◆ **Page extract**:
• • • •

We find the reasoning expressed by these Circuits, which analogizes the removal of a shoe to the removal of an outer garment, to be persuasive. We do not believe that the relative degree of embarrassment or indignity that a person is likely to suffer as a result of complying with a request to remove his shoes is sufficient to warrant the imposition of a “reasonable suspicion” requirement as a precondition to such a request in a standard border search context. Accordingly, we hold that the search of Nieves’s shoes was an acceptable routine border inspection procedure, and that this search needed no justification beyond that provided by Nieves’s decision to cross our national boundary.
609 F.2d at 646 (footnotes omitted).
The seventh circuit in United States v. Carter, 592 F.2d at 405, characterized as “routine” a search in which the defendant had been requested to empty his pockets and remove both his overcoat and his suit-coat for inspection. For such an investigation no particular suspicion was required. In United States v. Fitzgibbon, 576 F.2d 279 (10th Cir.), cert. denied, 439 U.S. 910, 99 S.Ct. 279, 58 L.Ed.2d 256 (1978), the tenth circuit held that requiring defendant to remove his boot was part of the routine duties of the customs inspectors and the search was upheld without seeking any other basis.
The ninth circuit’s application of the more stringent “real suspicion” test has been limited to strip searches. It has not been required for the routine examination of outer clothing, including requiring the removal of a boot. In United States v. Chase, 503 F.2d 571, 574 (9th Cir. 1974), cert. denied, 420 U.S. 948, 95 S.Ct. 1332, 43 L.Ed.2d 427 (1975), the court explained
Since a strip search involves an embarrassing imposition upon the victim, we have reasoned, it would be unreasonable to conduct such searches without real suspicion. See, e. g., Henderson v. United States, 390 F.2d 805, 807-808 (9th Cir. 1967). Real suspicion should, therefore, limit searches only when there is a similar danger of embarrassment: where, in short, the suspect is forced to disrobe to a state which would be offensive to the average person. Judged by this standard, the removal of a boot is surely not a “strip.” Rather, it is like one removing an overcoat or a suit jacket — relatively innocuous. See Shorter v. United States, 469 F.2d 61 (9th Cir. 1972), cert. denied, 411 U.S. 918, 93 S.Ct. 1555, 36 L.Ed.2d 310 (1973); Murray v. United States, 403 F.2d 694, 697 (9th Cir. 1968) (both: removing a coat not a strip search).

• • • •

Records
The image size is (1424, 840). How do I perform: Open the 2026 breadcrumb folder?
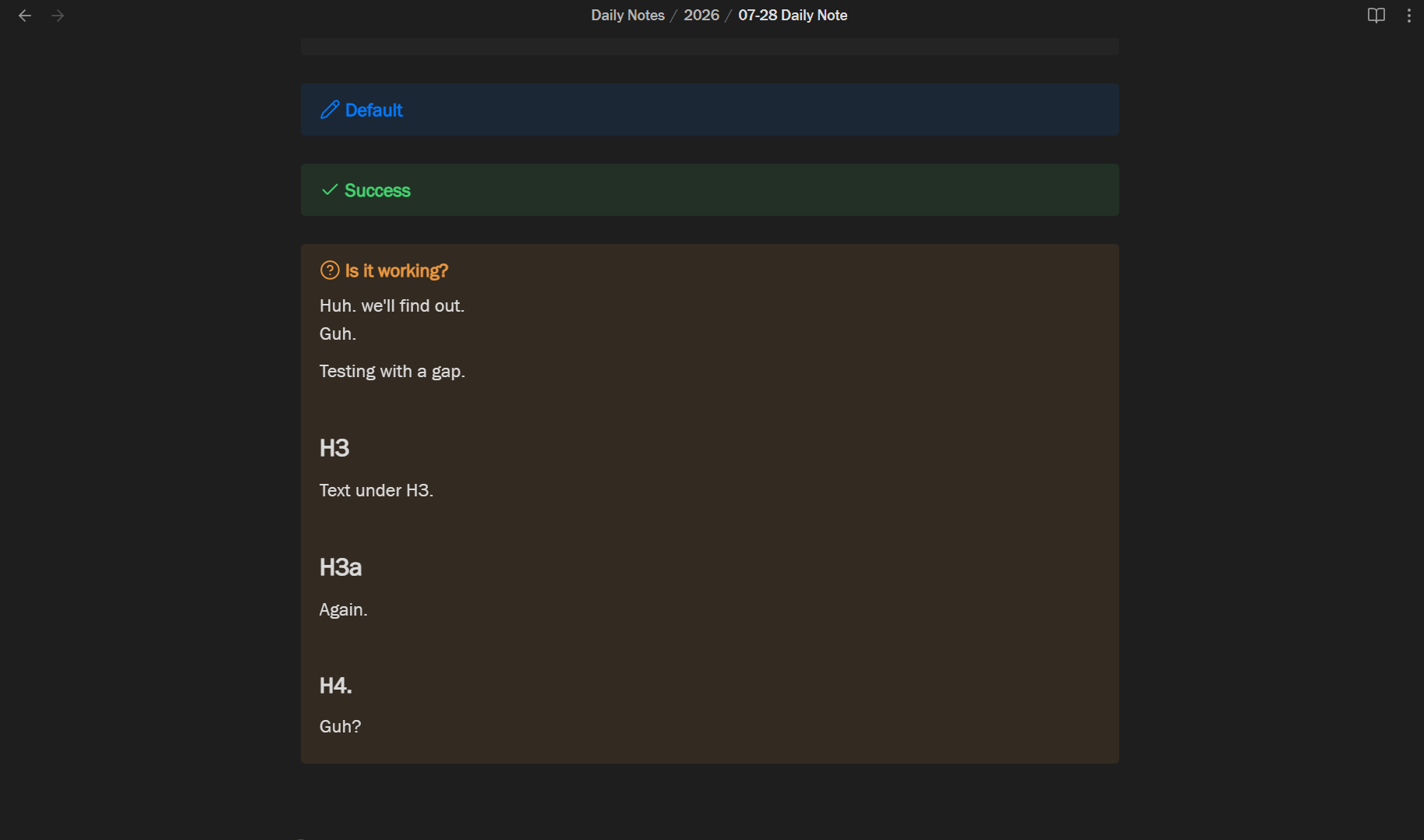(x=701, y=16)
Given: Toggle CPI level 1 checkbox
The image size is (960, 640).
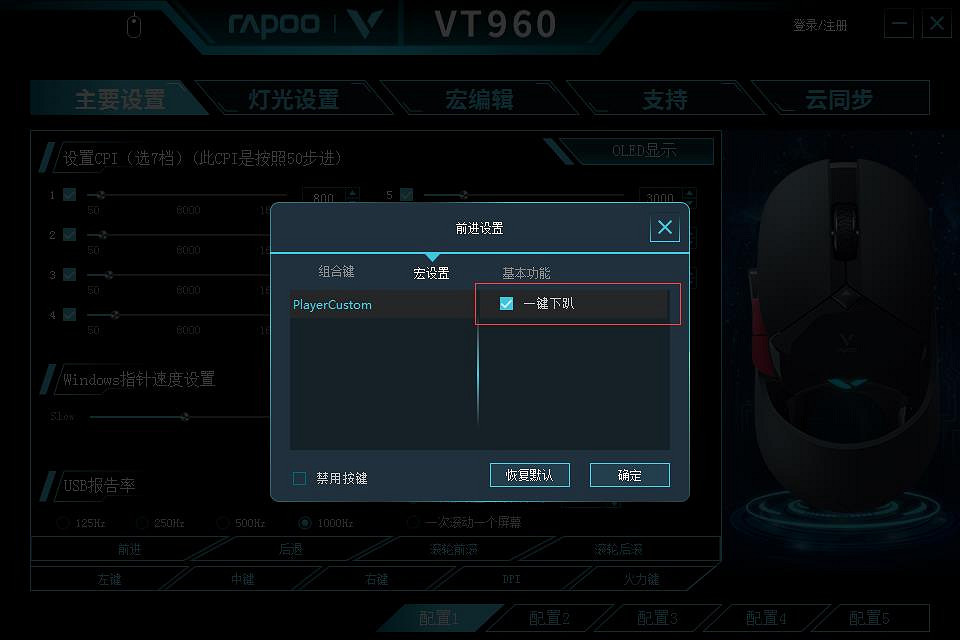Looking at the screenshot, I should (70, 195).
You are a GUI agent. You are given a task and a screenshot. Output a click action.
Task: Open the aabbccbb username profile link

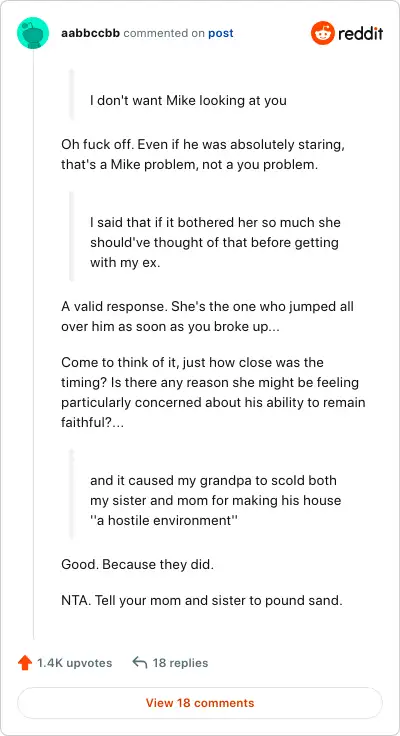pyautogui.click(x=91, y=33)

• • • •

◆ **Short task 1**: In the border search opinion, which circuit held that requiring a defendant to remove his boot was part of the routine duties of customs inspectors?
◆ **Short task 2**: Please explain, in one to three sentences, why the ninth circuit requires real suspicion for a strip search but not for removing a boot, as the border search opinion describes.
◆ **Short task 3**: Continue the border search opinion from its last sentence.

◆ **Expected answer 1**: The tenth circuit, in United States v. Fitzgibbon.

◆ **Expected answer 2**: A strip search involves an embarrassing imposition, so conducting one without real suspicion would be unreasonable. Real suspicion is therefore needed only when the suspect is forced to disrobe to a state offensive to the average person. Removing a boot does not reach that level: like removing an overcoat or suit jacket, it is relatively innocuous.

◆ **Expected answer 3**:
In a later case, the court commented that the “claim that the pat-down search should be examined by ‘strip search’ standards is frivolous.” United States v. Rivera-Marquez, 519 F.2d at 1228.
In United States v. Stornini, 443 F.2d 833 (1st Cir.), cert. denied, 404 U.S. 861, 92 S.Ct. 162, 30 L.Ed.2d 104 (1971) the first circuit assumed without deciding that “ ‘real suspicion’, i. e., one ‘supported by objective articulable facts’ ” was required for a strip search. 443 F.2d at 834. That standard was not met. Even so, the search of Stornini was upheld because the contraband was found in his coat. The court held that a customs officer may search an individual’s outer clothing, in a reasonable manner, based on subjective suspicion alone or even on a random basis.
Other courts have reached similar results. In United States v. Yee Ngee How, 105 F.Supp. 517 (N.D.Cal.1952), a search revealed that defendant was carrying a lump of opium in his hip pocket. Although “the search was made without a warrant and was not conducted upon the theory that petitioner was an individual under suspicion of then having opium in his possession,” id. at 518, a motion to suppress was denied, on the grounds that it was a proper border search. The Supreme Court of Maine held that a border search of a person’s pockets
III
We conclude that examination of a person by ordinary pat-down or frisk, the requirement that outer garments such as coat or jacket, hat or shoes be removed, that pockets, wallet or purse be emptied, are part of the routine examination of a person’s effects which require no justification other than the person’s decision to cross our national boundary. The single fact that such a search occurs at a border makes it reasonable within the meaning of the fourth amendment. We do not read 19 U.S.C. § 482 as requiring any suspicion other than the subjective response of a customs official who considers that the circumstances make such a search appropriate. The facts before us do not raise and our holding should not be read to reach a more intrusive search. The search of Sandler, however, was no more intrusive than the permitted routine examination described above. His motion to suppress was properly denied. His conviction is affirmed.
AFFIRMED.
. Ariel was on duty at Miami International Airport observing incoming international passengers in the customs baggage enclosure. He was looking for possible smugglers. He observed Sandler wearing full-cut trousers over new-looking boots and walking in a stiff manner. Ariel first saw Sandler waiting for his baggage and then again while customs inspectors examined his baggage. Ariel noted that Sandler shifted from foot to foot while waiting.
While observing Sandler, Ariel also watched several other persons. Ariel testified that he “floated” around the customs enclosure and actually observed Sandler for only thirty to sixty seconds prior to stopping and detaining him.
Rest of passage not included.